━━━ Information provided ━━━

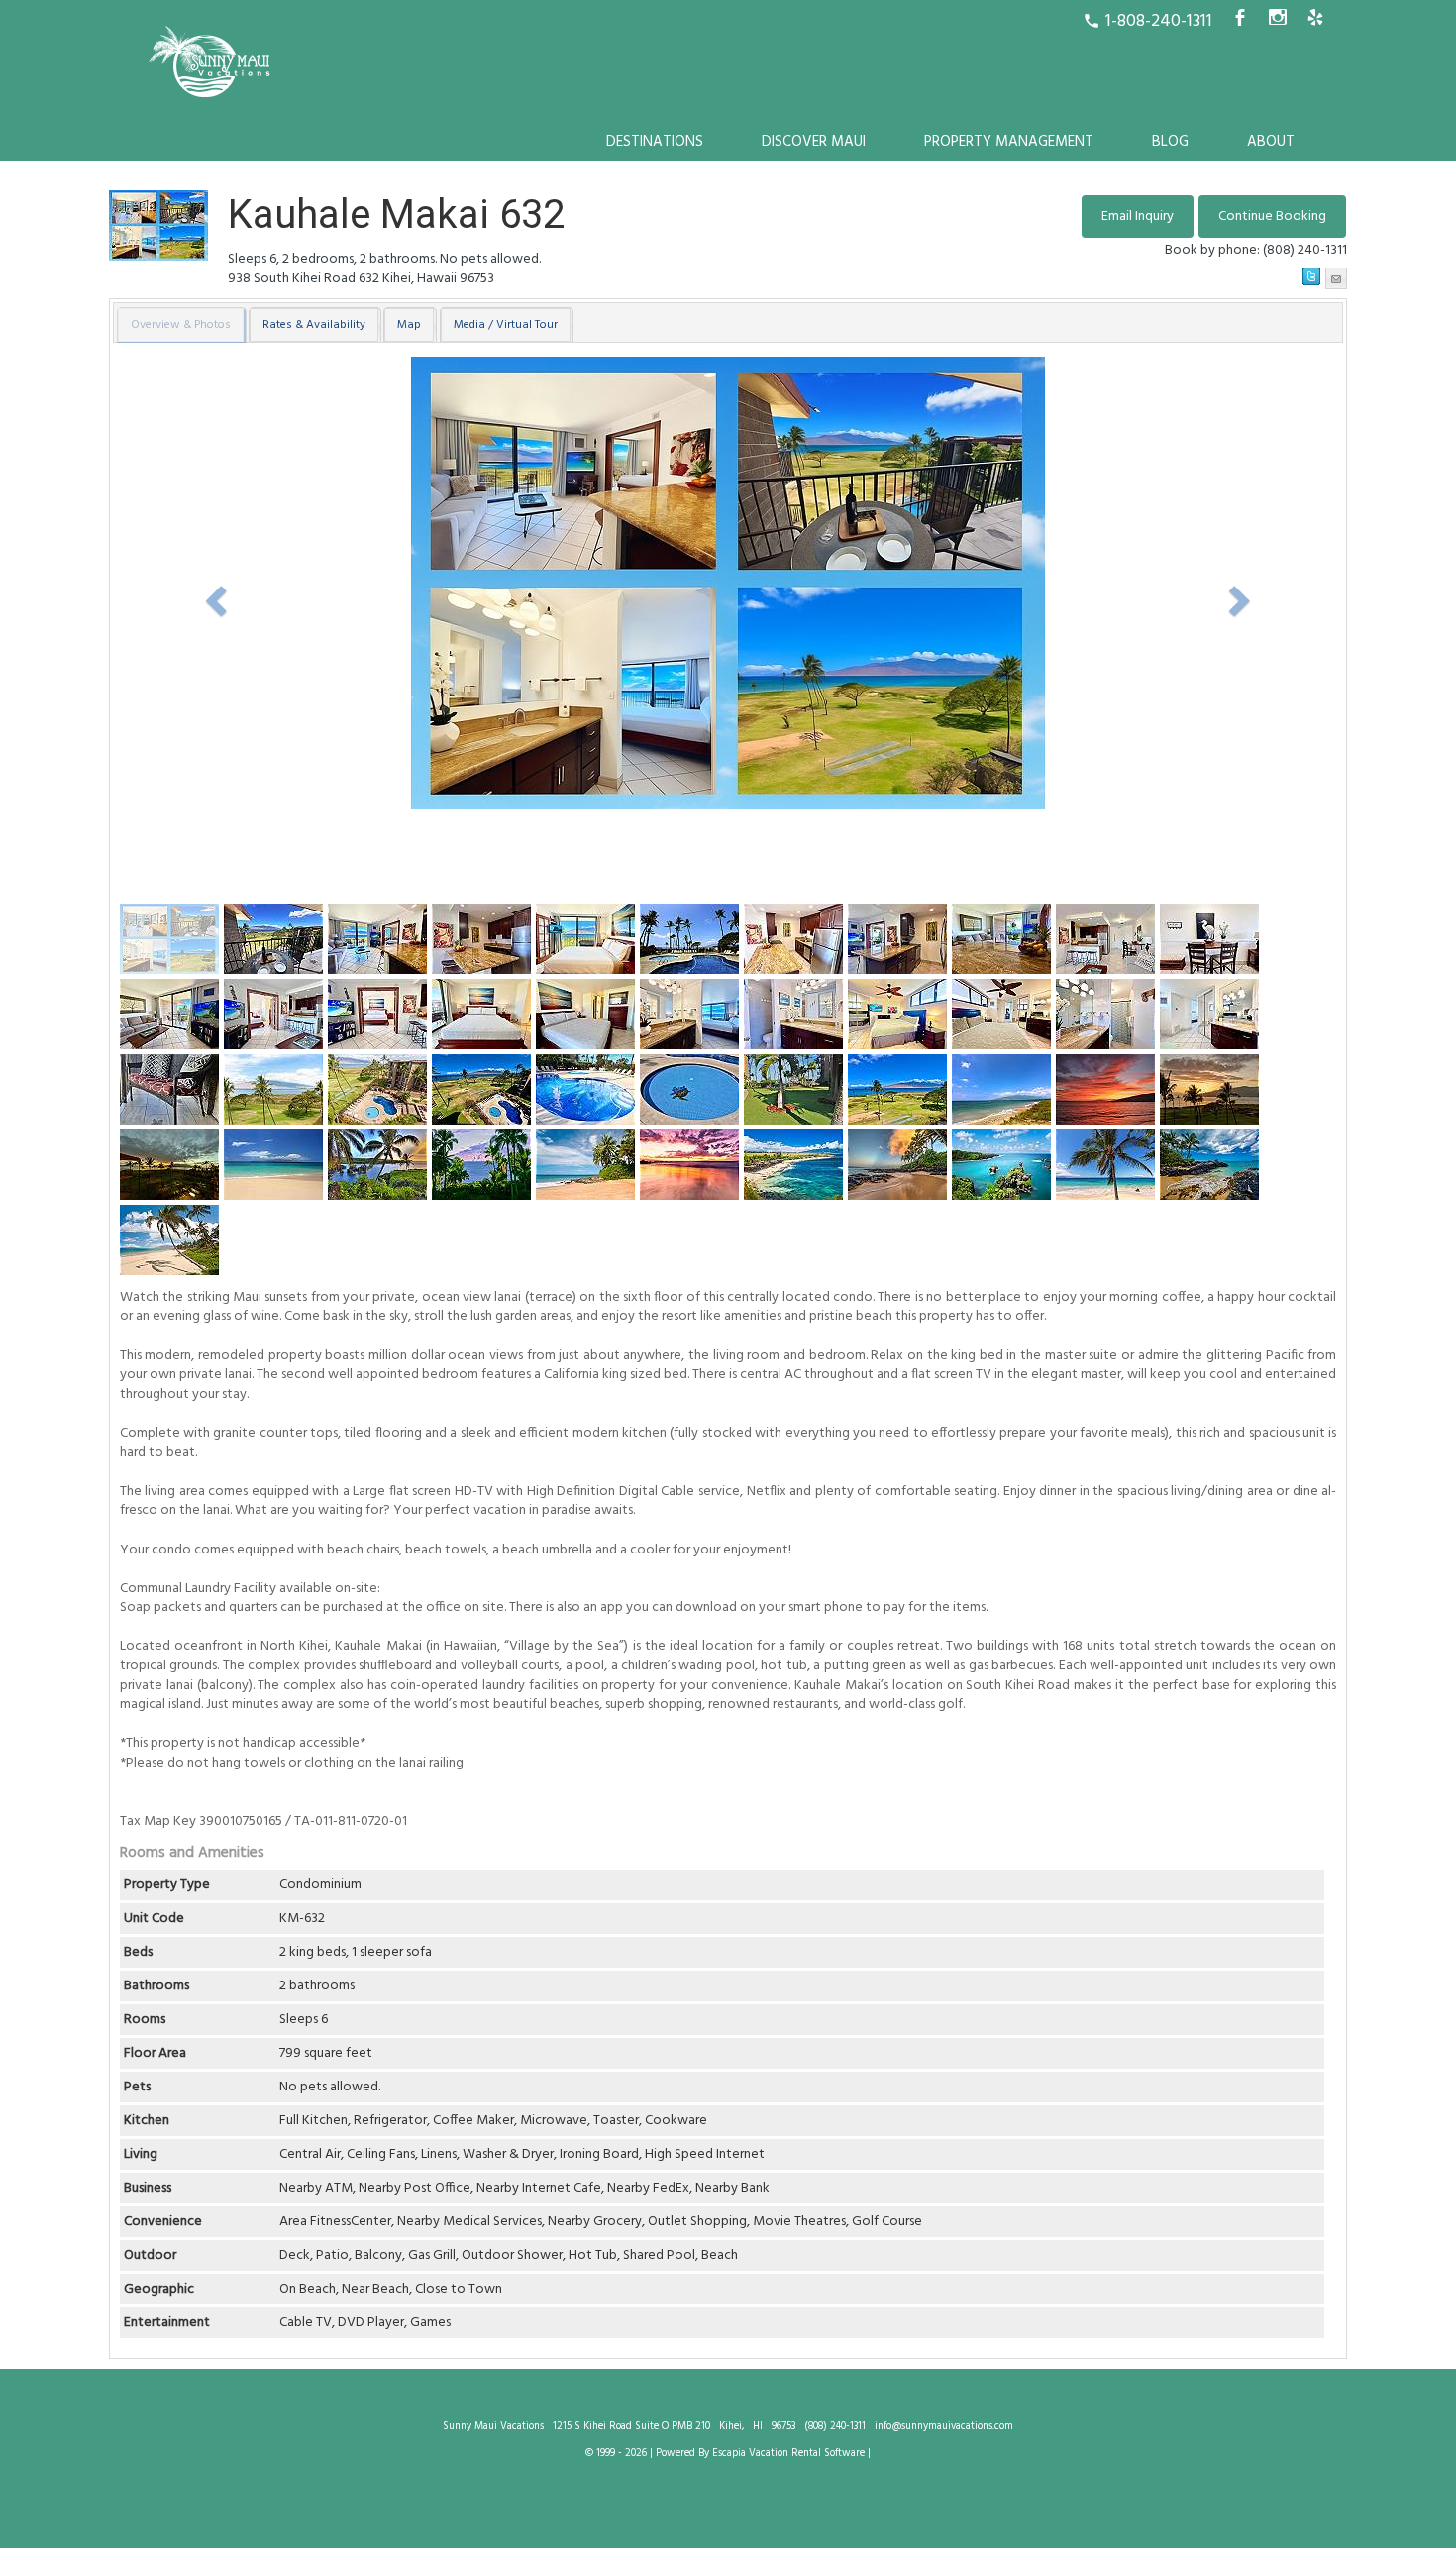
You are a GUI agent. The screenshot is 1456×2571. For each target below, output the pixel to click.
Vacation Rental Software (807, 2453)
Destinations (654, 142)
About (1271, 142)
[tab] (182, 325)
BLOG (1170, 142)
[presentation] (181, 325)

━━━

- **Work to complete**
Copy out all the data exactly. No images belong in the copy.

- **Exercise response**
You are a GUI agent. The screenshot is 1456×2571. For each target below, output the pixel to click.
Vacation Rental Software (807, 2453)
Destinations (654, 142)
About (1271, 142)
[tab] (182, 325)
BLOG (1170, 142)
[presentation] (181, 325)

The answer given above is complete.